Another factor that will change the structure of the bond market is regulation. From January 2018 MiFID 2, a wide-ranging European financial-market regulation, will require market participants to report the prices and approximate volumes of all completed bond transactions—an unprecedented level of detail (earlier American rules required more limited price disclosure). Such transparency is expected to weaken dealers’ market power. The sheer complexity of this undertaking will also push more trading onto electronic platforms, which are busy embedding automatic reporting.

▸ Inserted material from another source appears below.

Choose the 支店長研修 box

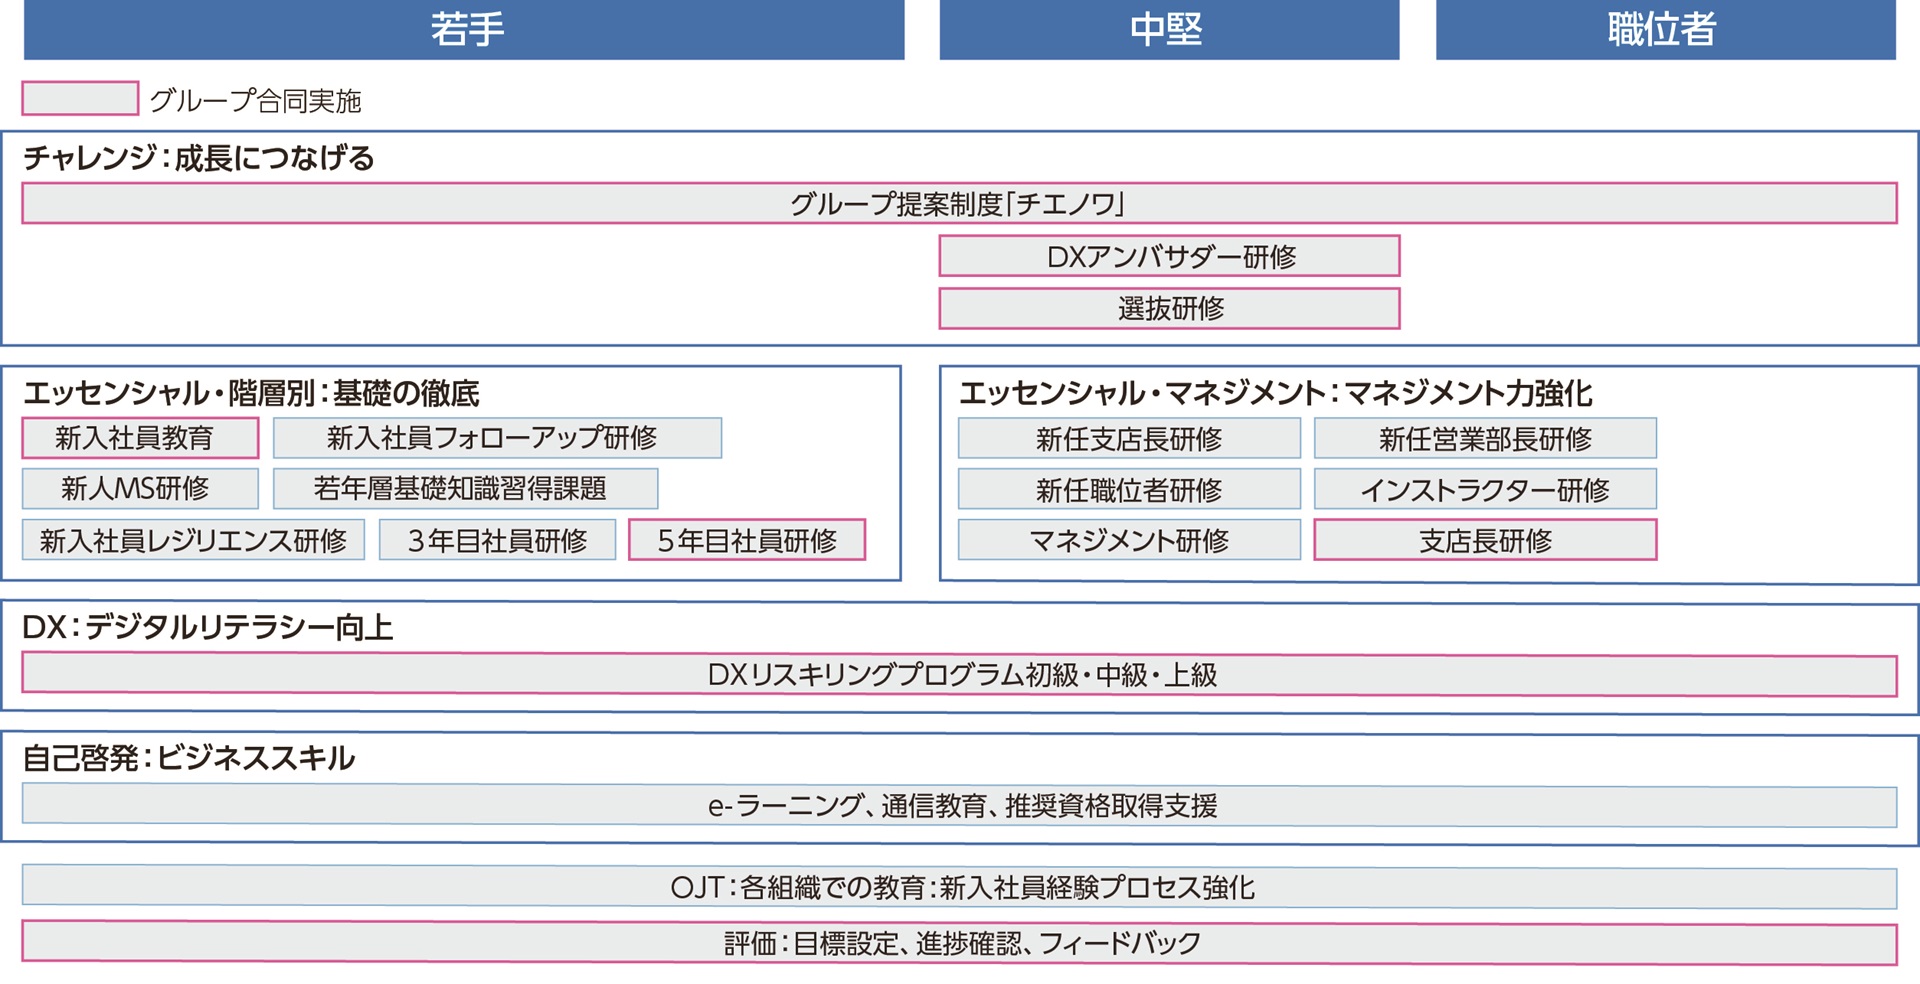[x=1485, y=541]
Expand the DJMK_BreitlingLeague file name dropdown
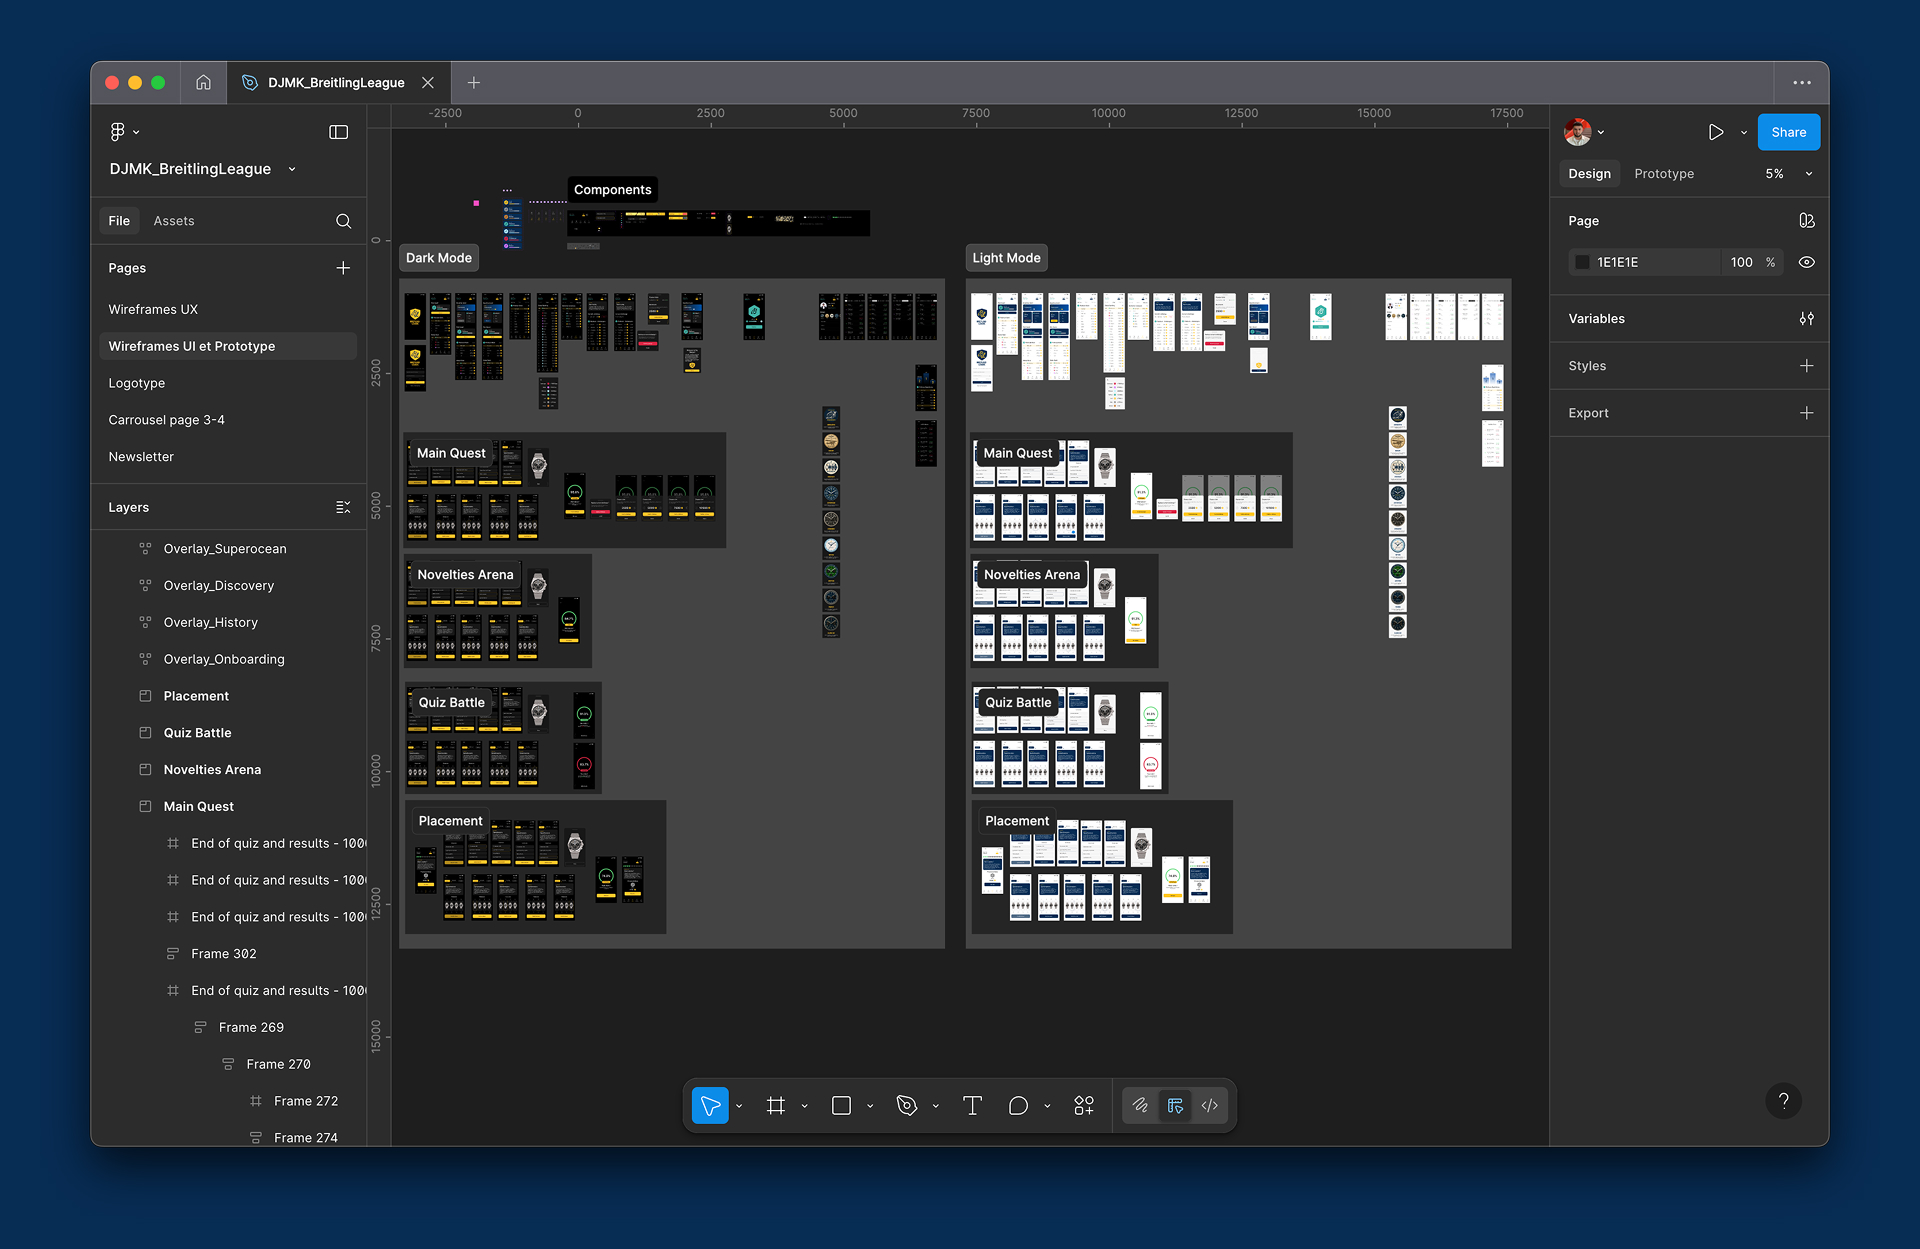The image size is (1920, 1249). [292, 169]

Amid all this change are tantalising hints of another potentially transformative trend: full automation. Tradeweb has already introduced a number of protocols that allow the preprogramming of a series of trades: eg, selling one bond and buying another with the proceeds; or arranging currency hedging. MarketAxess has even seen expressions of interest from hedge funds wishing to trade bonds using algorithms. Such moves have brought a lot more liquidity (and volatility) to other markets. In the sleepier world of corporate bonds, the impact could be far-reaching.